§ **Records to use**
==================================================
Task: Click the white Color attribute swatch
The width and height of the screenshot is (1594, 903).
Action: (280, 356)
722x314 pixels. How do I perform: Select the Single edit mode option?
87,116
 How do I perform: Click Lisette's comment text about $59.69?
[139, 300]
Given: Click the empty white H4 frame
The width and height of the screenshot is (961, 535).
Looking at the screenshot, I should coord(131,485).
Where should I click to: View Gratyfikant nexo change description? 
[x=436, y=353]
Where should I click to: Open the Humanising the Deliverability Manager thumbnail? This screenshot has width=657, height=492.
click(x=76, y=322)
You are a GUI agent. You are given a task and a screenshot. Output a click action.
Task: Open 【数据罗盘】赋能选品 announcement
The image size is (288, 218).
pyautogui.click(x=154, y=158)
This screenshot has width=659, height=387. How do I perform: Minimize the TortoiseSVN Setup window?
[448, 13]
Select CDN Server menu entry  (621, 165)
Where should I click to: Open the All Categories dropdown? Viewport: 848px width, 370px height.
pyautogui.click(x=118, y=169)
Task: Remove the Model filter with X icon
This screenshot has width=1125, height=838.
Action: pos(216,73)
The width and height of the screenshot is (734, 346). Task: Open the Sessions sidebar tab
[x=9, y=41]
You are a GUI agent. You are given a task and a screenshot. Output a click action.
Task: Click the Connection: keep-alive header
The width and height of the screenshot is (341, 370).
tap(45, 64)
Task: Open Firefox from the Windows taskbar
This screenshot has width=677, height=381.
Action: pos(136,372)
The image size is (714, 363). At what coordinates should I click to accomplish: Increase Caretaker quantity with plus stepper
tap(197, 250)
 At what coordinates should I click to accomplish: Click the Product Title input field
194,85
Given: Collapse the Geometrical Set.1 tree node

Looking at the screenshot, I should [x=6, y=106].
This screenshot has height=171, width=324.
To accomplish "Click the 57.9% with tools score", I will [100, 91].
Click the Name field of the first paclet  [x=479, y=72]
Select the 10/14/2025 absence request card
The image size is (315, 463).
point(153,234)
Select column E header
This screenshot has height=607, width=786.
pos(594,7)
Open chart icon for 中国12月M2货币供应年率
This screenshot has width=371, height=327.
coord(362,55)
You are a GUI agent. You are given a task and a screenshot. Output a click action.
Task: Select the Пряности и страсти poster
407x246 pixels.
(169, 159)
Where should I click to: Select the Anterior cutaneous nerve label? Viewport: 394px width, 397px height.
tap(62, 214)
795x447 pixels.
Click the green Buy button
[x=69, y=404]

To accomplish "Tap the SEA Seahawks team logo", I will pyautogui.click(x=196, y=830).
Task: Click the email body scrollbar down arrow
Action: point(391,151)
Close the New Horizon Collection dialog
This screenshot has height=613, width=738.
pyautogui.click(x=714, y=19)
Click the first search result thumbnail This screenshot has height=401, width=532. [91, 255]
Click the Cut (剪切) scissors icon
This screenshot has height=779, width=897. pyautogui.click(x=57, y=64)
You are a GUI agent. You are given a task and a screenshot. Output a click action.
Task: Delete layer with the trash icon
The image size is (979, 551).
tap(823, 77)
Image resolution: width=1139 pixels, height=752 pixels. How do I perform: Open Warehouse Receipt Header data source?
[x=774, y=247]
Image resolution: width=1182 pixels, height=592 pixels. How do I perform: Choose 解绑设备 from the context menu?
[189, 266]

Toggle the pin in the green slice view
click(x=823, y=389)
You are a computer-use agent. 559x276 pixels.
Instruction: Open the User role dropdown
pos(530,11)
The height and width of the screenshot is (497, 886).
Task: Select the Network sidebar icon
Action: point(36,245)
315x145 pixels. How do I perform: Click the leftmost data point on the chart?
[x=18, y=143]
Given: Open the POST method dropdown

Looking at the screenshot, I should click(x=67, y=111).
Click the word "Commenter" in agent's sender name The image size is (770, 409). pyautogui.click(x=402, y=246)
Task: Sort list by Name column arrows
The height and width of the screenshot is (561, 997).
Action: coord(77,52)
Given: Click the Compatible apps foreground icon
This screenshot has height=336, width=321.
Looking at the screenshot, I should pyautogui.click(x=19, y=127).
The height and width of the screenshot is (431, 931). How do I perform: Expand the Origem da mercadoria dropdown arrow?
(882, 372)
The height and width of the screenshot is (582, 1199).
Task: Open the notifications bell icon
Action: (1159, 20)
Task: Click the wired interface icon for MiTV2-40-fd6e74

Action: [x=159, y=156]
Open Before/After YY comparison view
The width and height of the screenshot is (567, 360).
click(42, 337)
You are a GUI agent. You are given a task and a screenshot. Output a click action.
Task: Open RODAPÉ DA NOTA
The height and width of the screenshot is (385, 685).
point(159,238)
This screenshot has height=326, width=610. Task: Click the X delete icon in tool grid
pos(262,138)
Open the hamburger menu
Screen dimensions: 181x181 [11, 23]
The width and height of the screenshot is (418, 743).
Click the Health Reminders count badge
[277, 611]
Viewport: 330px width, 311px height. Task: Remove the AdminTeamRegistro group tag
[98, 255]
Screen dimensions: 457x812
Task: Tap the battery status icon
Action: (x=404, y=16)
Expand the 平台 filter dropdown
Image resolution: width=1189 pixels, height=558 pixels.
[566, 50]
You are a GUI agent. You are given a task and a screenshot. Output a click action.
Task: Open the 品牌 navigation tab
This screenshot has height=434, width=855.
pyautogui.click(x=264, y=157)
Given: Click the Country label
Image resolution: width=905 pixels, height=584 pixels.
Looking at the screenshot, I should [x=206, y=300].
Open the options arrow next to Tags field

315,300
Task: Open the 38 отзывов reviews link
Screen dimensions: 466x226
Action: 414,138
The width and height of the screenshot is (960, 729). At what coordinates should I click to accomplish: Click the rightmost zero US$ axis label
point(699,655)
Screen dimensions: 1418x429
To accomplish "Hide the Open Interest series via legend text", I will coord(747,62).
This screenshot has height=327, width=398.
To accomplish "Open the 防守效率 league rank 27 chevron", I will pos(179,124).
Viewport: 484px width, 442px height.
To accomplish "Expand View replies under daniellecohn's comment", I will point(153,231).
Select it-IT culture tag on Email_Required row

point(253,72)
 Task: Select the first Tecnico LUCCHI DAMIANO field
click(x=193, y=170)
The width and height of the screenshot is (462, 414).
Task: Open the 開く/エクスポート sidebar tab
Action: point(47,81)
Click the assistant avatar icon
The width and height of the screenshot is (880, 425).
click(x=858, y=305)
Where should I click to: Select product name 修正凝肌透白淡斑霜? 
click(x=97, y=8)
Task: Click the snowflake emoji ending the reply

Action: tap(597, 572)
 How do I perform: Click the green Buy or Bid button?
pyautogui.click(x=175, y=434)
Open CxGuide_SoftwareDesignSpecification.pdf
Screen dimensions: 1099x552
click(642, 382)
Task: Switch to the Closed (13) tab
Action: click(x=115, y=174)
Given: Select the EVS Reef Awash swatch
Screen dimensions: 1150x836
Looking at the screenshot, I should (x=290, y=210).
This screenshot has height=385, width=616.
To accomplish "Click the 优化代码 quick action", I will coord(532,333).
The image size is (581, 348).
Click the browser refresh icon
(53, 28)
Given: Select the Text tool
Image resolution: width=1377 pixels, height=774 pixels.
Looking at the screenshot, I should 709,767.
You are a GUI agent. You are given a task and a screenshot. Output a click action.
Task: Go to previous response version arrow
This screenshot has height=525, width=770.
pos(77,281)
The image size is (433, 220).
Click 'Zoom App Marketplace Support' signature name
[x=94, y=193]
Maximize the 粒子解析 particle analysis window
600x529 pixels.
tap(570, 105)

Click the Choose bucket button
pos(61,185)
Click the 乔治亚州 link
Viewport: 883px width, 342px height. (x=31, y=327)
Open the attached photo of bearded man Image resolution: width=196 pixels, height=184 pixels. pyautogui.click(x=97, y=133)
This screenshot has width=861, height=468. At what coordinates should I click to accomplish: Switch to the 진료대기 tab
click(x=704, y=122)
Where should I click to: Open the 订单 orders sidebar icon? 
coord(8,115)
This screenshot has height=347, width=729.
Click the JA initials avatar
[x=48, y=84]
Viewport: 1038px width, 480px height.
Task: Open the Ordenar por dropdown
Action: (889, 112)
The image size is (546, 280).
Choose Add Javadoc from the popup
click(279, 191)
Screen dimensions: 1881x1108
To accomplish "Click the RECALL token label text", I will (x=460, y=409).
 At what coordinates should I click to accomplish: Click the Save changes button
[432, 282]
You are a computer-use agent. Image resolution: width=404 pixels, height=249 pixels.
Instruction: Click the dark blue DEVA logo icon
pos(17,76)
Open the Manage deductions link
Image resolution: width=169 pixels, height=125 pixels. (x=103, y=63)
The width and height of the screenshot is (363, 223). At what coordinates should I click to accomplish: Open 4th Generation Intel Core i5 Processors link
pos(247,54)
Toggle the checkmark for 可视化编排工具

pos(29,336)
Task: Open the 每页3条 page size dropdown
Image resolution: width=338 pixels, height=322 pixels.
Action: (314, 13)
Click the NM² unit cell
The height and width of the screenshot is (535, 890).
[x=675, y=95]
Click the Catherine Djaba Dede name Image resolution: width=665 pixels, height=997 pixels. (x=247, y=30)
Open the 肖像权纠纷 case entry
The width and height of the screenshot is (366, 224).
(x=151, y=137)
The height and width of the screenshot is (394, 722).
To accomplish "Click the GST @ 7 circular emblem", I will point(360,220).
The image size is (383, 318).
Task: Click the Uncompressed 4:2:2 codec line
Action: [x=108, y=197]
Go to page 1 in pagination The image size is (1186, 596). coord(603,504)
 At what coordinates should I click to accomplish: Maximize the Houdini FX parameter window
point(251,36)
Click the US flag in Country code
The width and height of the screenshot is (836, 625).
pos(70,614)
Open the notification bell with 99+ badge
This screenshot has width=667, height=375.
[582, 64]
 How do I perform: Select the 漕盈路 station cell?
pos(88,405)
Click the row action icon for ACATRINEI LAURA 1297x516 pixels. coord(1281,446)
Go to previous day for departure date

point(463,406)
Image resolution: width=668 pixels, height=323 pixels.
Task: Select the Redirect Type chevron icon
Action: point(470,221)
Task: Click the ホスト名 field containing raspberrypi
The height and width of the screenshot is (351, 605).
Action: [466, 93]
==================================================
§ **What you need to do**
Everything from the line with "Select CDN Server" through the line with "Click the first" should be written out exactly as it appears above, end lines included, and nothing outside that range.

§ **Output of the exercise**
Select CDN Server menu entry  (621, 165)
Where should I click to: Open the All Categories dropdown? Viewport: 848px width, 370px height.
pyautogui.click(x=118, y=169)
Task: Remove the Model filter with X icon
This screenshot has width=1125, height=838.
Action: pos(216,73)
The width and height of the screenshot is (734, 346). Task: Open the Sessions sidebar tab
[x=9, y=41]
You are a GUI agent. You are given a task and a screenshot. Output a click action.
Task: Click the Connection: keep-alive header
The width and height of the screenshot is (341, 370).
tap(45, 64)
Task: Open Firefox from the Windows taskbar
This screenshot has width=677, height=381.
Action: pos(136,372)
The image size is (714, 363). At what coordinates should I click to accomplish: Increase Caretaker quantity with plus stepper
tap(197, 250)
 At what coordinates should I click to accomplish: Click the Product Title input field
194,85
Given: Collapse the Geometrical Set.1 tree node

Looking at the screenshot, I should [x=6, y=106].
This screenshot has height=171, width=324.
To accomplish "Click the 57.9% with tools score", I will [100, 91].
Click the Name field of the first paclet  [x=479, y=72]
Select the 10/14/2025 absence request card
The image size is (315, 463).
point(153,234)
Select column E header
This screenshot has height=607, width=786.
pos(594,7)
Open chart icon for 中国12月M2货币供应年率
This screenshot has width=371, height=327.
coord(362,55)
You are a GUI agent. You are given a task and a screenshot. Output a click action.
Task: Select the Пряности и страсти poster
407x246 pixels.
(169, 159)
Where should I click to: Select the Anterior cutaneous nerve label? Viewport: 394px width, 397px height.
tap(62, 214)
795x447 pixels.
Click the green Buy button
[x=69, y=404]

To accomplish "Tap the SEA Seahawks team logo", I will pyautogui.click(x=196, y=830).
Task: Click the email body scrollbar down arrow
Action: point(391,151)
Close the New Horizon Collection dialog
This screenshot has height=613, width=738.
pyautogui.click(x=714, y=19)
Click the first search result thumbnail This screenshot has height=401, width=532. [91, 255]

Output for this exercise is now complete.